■ **Fragmento del documento**:
Determinar si los muertos estaban en realidad muertos era una desconcertante e inexacta ciencia antes del advenimiento de la medicina moderna. Pero el temor no era totalmente irracional. A lo largo de la Historia ha habido numerosos casos de personas enterradas vivas accidentalmente y curiosas leyendas hablaban de ataúdes abiertos donde se encontraba un cadáver con una larga barba, o con las palmas de las manos levantadas hacia arriba, o destrozadas por el esfuerzo de haber intentado escapar…

Enterrados vivos

También la literatura encontró terreno fértil en el miedo a ser enterrado vivo; los relatos de terror de Edgar Allan Poe «El entierro prematuro» (1844), «La caí­da de la Casa de Usher» y «El barril de amontillado» son buenos ejemplos de ello.

Poe

Algunas personas tuvieron tanto miedo a despertar dentro de un ataúd que dejaron instrucciones expresas de que su corazón debí­a ser apuñalado o su garganta cortada antes de ser enterradas.

Así­ las cosas, y fruto de ese miedo, o «taphophobia» (del griego taphos, que significa «tumba» y que se traducirí­a como «miedo a las tumbas»), fueron distintas las técnicas utilizadas para establecer el carácter definitivo de los presuntos finados.

Se dice que Paracelso (1493-1541), alquimista y quizá el médico más grande de su tiempo, consiguió la reanimación de un cadáver mediante fuelles, un truco que probablemente fue recogido de escritos médicos árabes.

Durante los siglos XVII y XVIII se les administraban enemas de humo de tabaco o se les pellizcaban los pezones con alicates.

Otro sistema consistí­a en tirar vigorosamente de la lengua del presunto cadáver, llegando a utilizar para ello una máquina-pinza que, durante al menos tres horas, y de manera continua, la sometí­a a fuertes tirones.

También en el siglo XVIII, el anatomista danés Jacob Winslow (1669-1760) ideó un método basado en hacer cosquillas en la nariz con una pluma, azotar la piel con ortigas o clavar agujas bajo las uñas de los pies. Todo valí­a para garantizar el no ser enterrado vivo.

■ **Datos proporcionados**:
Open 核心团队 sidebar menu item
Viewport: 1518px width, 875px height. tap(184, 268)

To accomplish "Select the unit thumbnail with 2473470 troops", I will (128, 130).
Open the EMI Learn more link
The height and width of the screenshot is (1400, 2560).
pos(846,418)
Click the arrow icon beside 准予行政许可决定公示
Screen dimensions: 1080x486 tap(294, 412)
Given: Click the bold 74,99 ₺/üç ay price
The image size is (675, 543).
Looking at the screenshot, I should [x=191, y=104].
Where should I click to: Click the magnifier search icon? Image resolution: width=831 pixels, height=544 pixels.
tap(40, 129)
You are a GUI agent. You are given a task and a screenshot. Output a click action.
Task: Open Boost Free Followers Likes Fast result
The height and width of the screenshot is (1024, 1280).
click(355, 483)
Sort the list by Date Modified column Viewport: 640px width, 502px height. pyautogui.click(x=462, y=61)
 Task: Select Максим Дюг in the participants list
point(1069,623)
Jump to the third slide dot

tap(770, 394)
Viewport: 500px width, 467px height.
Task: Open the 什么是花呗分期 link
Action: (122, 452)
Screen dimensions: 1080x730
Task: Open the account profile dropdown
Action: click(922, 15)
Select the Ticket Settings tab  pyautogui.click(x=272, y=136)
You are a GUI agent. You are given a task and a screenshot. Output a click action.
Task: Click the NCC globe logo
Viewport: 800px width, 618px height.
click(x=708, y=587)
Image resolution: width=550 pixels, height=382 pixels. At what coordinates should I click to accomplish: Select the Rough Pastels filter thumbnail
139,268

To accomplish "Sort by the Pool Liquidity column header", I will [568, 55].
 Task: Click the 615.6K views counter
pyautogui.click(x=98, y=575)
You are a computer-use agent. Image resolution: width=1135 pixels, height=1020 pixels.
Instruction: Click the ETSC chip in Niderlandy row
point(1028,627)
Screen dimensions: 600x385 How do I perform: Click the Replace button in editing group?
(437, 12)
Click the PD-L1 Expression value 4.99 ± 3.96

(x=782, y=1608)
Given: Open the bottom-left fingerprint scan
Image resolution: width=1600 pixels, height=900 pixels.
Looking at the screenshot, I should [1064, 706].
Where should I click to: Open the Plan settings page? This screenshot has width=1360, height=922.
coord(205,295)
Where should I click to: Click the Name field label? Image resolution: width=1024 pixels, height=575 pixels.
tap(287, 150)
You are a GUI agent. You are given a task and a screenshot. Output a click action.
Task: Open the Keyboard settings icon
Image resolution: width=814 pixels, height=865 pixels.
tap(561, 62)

■ **Orden de trabajo 1**: Según el fragmento, ¿de qué lengua procede el término «taphophobia»?
■ **Orden de trabajo 2**: Transcribe del fragmento el pasaje comprendido entre «Se dice que» y «pezones con alicates.», ambos incluidos.
Los datos no guardan relación con el fragmento.

■ **Tu solución 1**: Del griego.

■ **Tu solución 2**:
Se dice que Paracelso (1493-1541), alquimista y quizá el médico más grande de su tiempo, consiguió la reanimación de un cadáver mediante fuelles, un truco que probablemente fue recogido de escritos médicos árabes.

Durante los siglos XVII y XVIII se les administraban enemas de humo de tabaco o se les pellizcaban los pezones con alicates.